Today’s modern homesteaders are people who aren’t afraid of hard work and getting dirty.
If you’ve ever been curious about what happens on a homestead, know that today’s homesteaders aren’t all about cows and growing up in a saddle. Today more and more people from all walks of life are looking for a more self-sufficient life, these are your modern homesteaders.
You can find them living in apartments, in small towns and in the country.
Our own homesteading journey started with bringing home three little ducklings. That soon grew into adding chickens and gardens to our property. We still have a long way to go to achieve our self-sufficient goals but we are well on our way, and it all starts one small step at a time.
If you have ever been interested in living a more self-sufficient, sustainable, simpler way of life here are some easy steps to get started today, (for little to no money invested).
The benefits of growing your own food are huge, they include saving money on groceries, providing stress relief and connecting you with your food source. With a little time invested you can provide your family with organic vegetables and fruits.
When starting a garden it doesn’t have to be large, in fact, a small container garden is a great way to get started.
Want to start a garden, check out these links to get started.
2. Start Composting
Composting is known as ‘black gold’ to gardeners and for good reason. Compost material adds essential nutrients and minerals to your soil that may otherwise be lacking.
Compost can be used for outdoor gardens, large or small. Indoor plants and trees, basically any plant that lives in soil will benefit from compost.
Composting can be done outside on large properties or inside in apartments.
Some of the benefits and uses of compost include
- Better plant nutrition.
- Better soil structure.
- Reducing waste.
- Compost can be used as mulch.
Making compost may seem intimidating at first but once you know the basics it can be accomplished with ease. There is no better way to use your waste materials then by making something that will help you grow your own food.
Check out these links to get started composting.
Now that you have the information to get started, here are some great tutorials on building your own compost bin.
3. Bake your own Bread
Bread is a staple in most homes and the price can add up. By baking your own bread you can save money on groceries and reduce the amount of preservatives your family is consuming.
Baking a loaf of bread may seem challenging at first, but once you have had time to practice and find a recipe that works for you, it can become a soothing and relaxing job in the kitchen.
To help get you started check out these tutorials.

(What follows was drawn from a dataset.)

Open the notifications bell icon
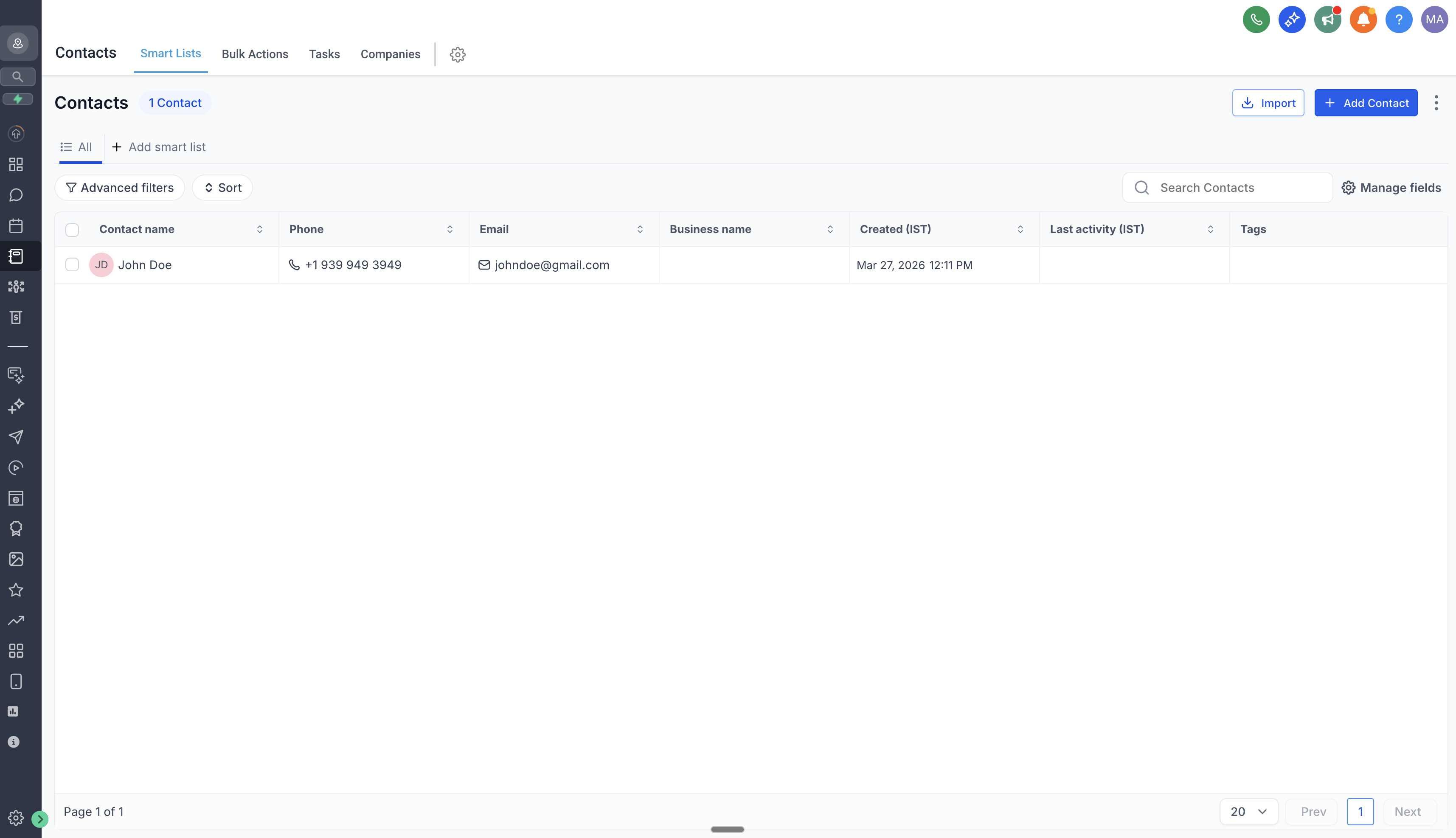Screen dimensions: 1456x838 coord(1363,20)
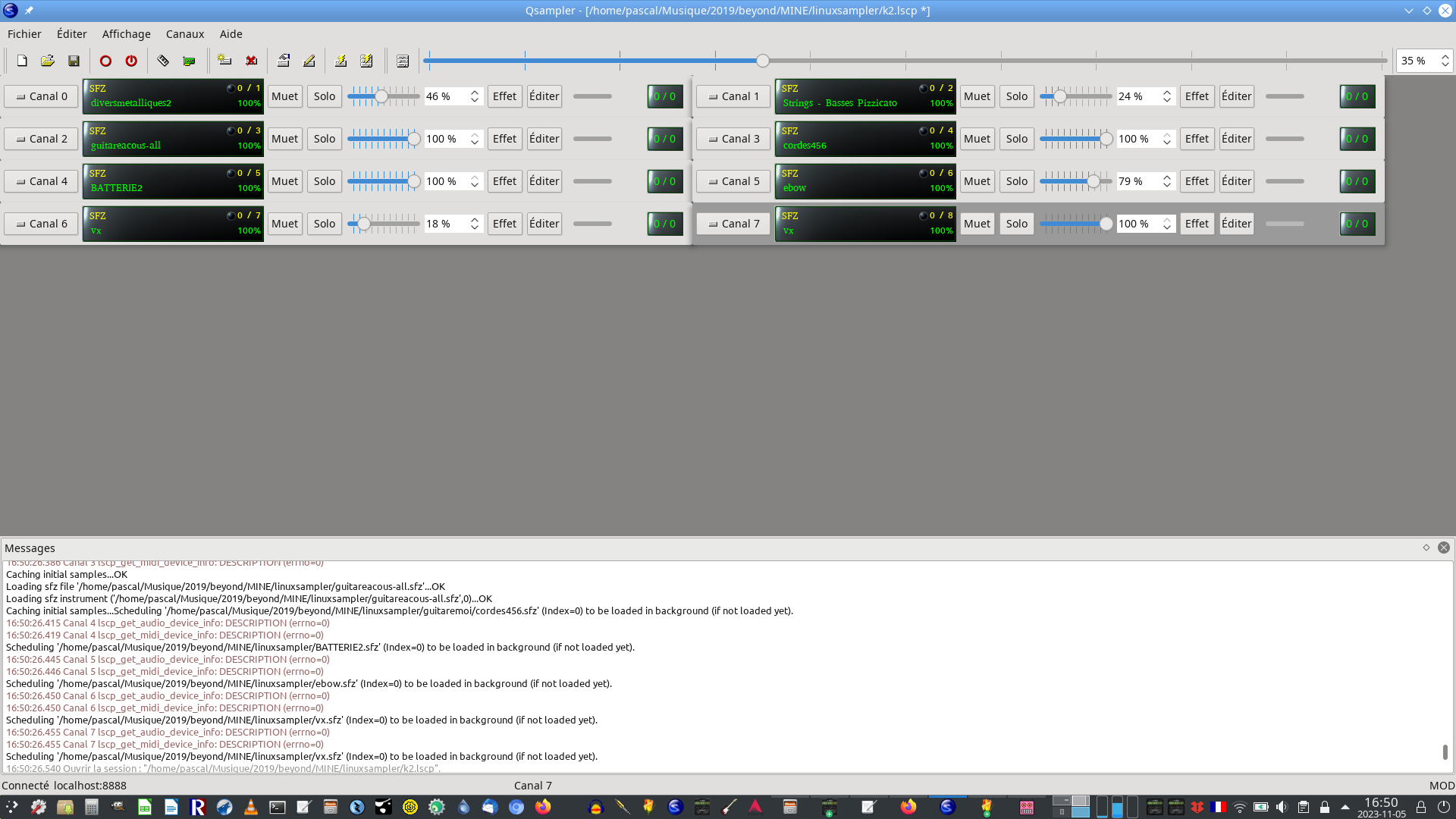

Depending on how much time you have to make a loaf of bread will determine what kinds of bread will work best for you. Below is a great link that shows the different kinds of breads you can make depending on how much time you have in the kitchen, whether it’s only 15 minutes or all day, (recipes included).
4. Make your own Cleaning Products
There are great benefits to making your own cleaning products, especially if you have little ones around your home.
- Without toxic cleaners you won’t have to worry about the kids getting into them or breathing in toxic fumes.
- Natural cleaners are better for the environment and safe to use throughout your home.
- Homemade cleaners can be cheaper to make then buying from the store, making them an economical choice.
- Cleaners can often be made from things you already have in your pantry.
If you are looking for natural alternatives to house hold cleaners here are some great recipes to get you started.
5. Make your own Cheese
If you are interested in learning where your food comes from and what’s in it, making your own cheese is a great place to start. Often seen as a difficult skill to master, there are quite a few types of cheese that are simple to make and take little time. Some cheese only takes 30 minutes to make with little or no special equipment needed.
- By making your own cheese you are able to control the ingredients that are used, therefore knowing first hand what has been used in the process.
- Learning to make your own cheese is valuable skill and can be economical, especially if you have access to a milk source.
- Don’t have a your own dairy cow or goat? No problem, you can use store-bought milk to make cheese as well.
If you plan on having a dairy animal in the future learning to produce cheese from excess milk can eliminate any wasted milk, and can earn you some money if you are able to sell the cheese.
Want to start learning to make cheese? Check out these simple tutorials.
6. Forage for Food
Learning to forage for edibles is a great way to become more self-sufficient. It gets you outside into nature and connects you with your food in a way picking produce off a grocery store shelf will never do.
Foraging can be as simple as stepping into your backyard or taking a walk through a local forest.
There are some things to remember before heading out and foraging for your own food.
- Be prepared for the outdoors, dress appropriately.
- Bring along a reference guide, or better yet, an experienced forager who can show you the plants that are edible in your area.
- Be respectful, do not trespass on private property. Always ask the landowners permission before going on their property.
- Practice sustainable harvesting, don’t pick all the plants.
- Do not eat anything you can’t identify and know is safe.
- Never harvest plants that have been sprayed with herbicides, pesticides or fertilizers.
To get started, check out these links.
Please remember that some plants are poisonous and can be harmful, always be 100% sure of what you are consuming.